Data for processing.
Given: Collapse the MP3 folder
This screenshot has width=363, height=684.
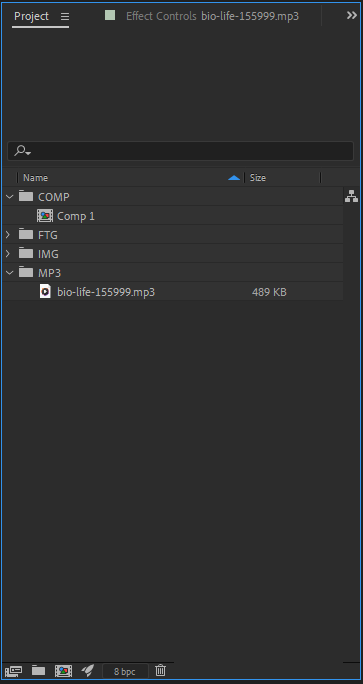Looking at the screenshot, I should [x=9, y=273].
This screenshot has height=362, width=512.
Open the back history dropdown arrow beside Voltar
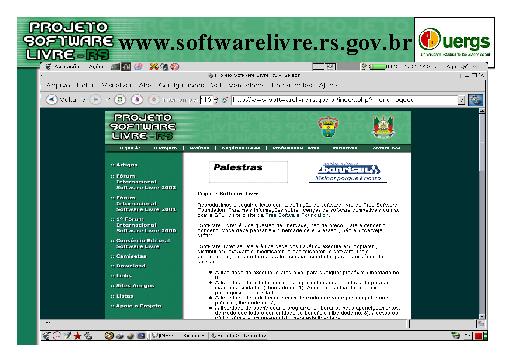84,100

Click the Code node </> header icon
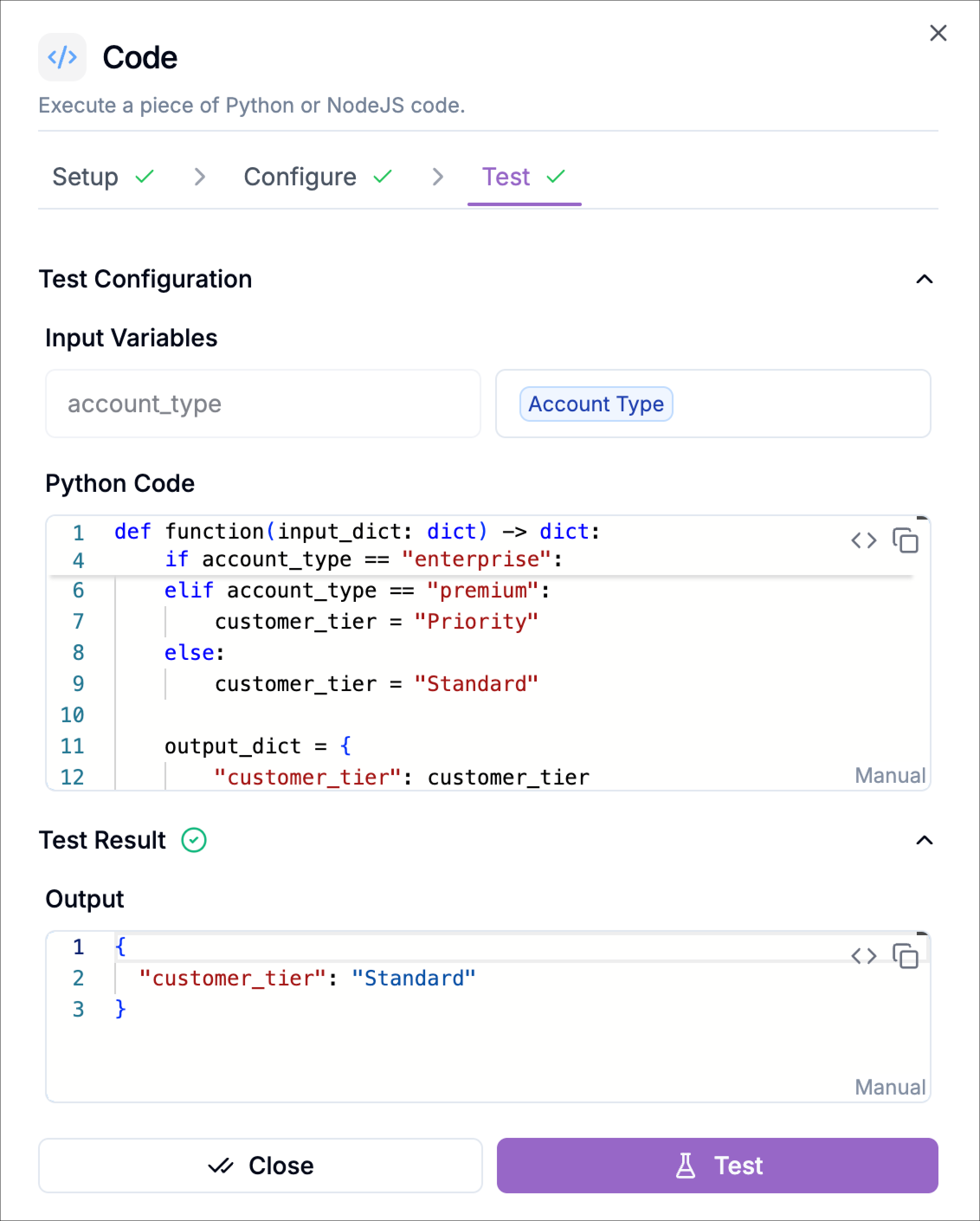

Instruction. Please give the listing above as a numbered list with one item per line, skipping blank lines and leaving the pictures out.

Answer to the exercise.
1. Given: Collapse the MP3 folder
2. This screenshot has width=363, height=684.
3. Looking at the screenshot, I should [x=9, y=273].
4. This screenshot has height=362, width=512.
5. Open the back history dropdown arrow beside Voltar
6. 84,100
7. Click the Code node </> header icon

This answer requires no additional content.